Halma has six committees and sub-committees of the Board: the Audit Committee, the Nomination Committee, the Remuneration Committee, the Share Plans Committee, the Bank Guarantees and Facilities Committee and the Acquisitions and Disposals Committee. Each of these committees has terms of reference which have been recently reviewed, updated and approved by the Board, copies of which are available on the website or on request from the Company Secretary.
Minutes of committee meetings are made available to all Directors and the Chairmen of each of the three key Board committees, the Audit, Nomination and Remuneration Committees, provide regular updates to the Board. As of April 2014, all non-executive Directors sit on the Nomination and Remuneration Committees.
The Executive Board, whilst not a sub-committee of the Board nonetheless provides another means of reinforcement of the Company's operational and corporate governance structure operating within guidelines that reflect the Matters Reserved for the Board.
A chart setting out the Company's Board and committees' structure is given above with the Board and Committee memberships and Directors' biographical details shown separately on pages 56 and 57. The responsibilities of the key Board Committees and the key issues and activities during 2014/15 are set out in the following Committee reports on pages 66 to 90.
The Board recognises the importance of effective communication with our shareholders. In regular meetings with shareholders and analysts the Chief Executive and Finance Director communicate the Group's strategy and results, disclosing such information as is permitted within the guidelines of the Listing Rules. Such meetings ensure that institutional shareholders representing over 50% of the Company's issued share capital meet or hold discussions with the Company on a regular basis.
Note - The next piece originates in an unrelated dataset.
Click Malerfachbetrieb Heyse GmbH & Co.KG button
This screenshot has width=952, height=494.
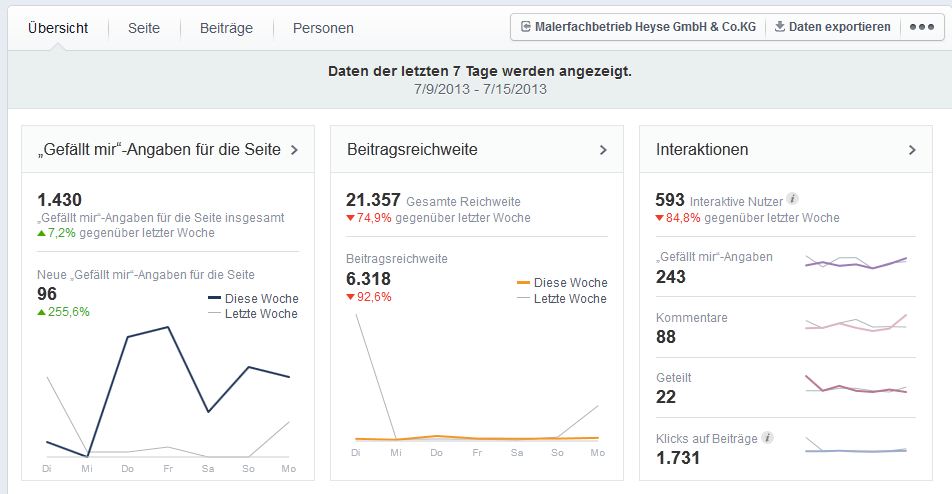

Major shareholders are also offered the opportunity to meet the Chairman and/or Senior Independent Director. Notes from all investor meetings are circulated to the Chairman with investor feedback results from roadshows circulated to the whole Board.
During the year, the Remuneration Committee conducted a review of the remuneration policies and practices of the Company and consulted the top 10 shareholders regarding its proposals. More details related to this process are included on pages 72, 73 and 80.
All shareholders are encouraged to attend the annual general meeting where they can gain a better understanding of the Company. Shareholders are able to pose questions to the Board on the matters put to the meeting, including the Annual Report and Accounts and the management of the Company. Major shareholders are also invited to briefings following the half-year and annual results. This year, the Board hosted a dinner on 5 March 2015 in London at which analysts and institutional investors had the opportunity to meet with members of the Group's Executive Board. No new material financial information nor update on current trading is provided at such events. The content of presentations to shareholders and analysts at results announcements and all announcements are available on the Group website: www.halma.com.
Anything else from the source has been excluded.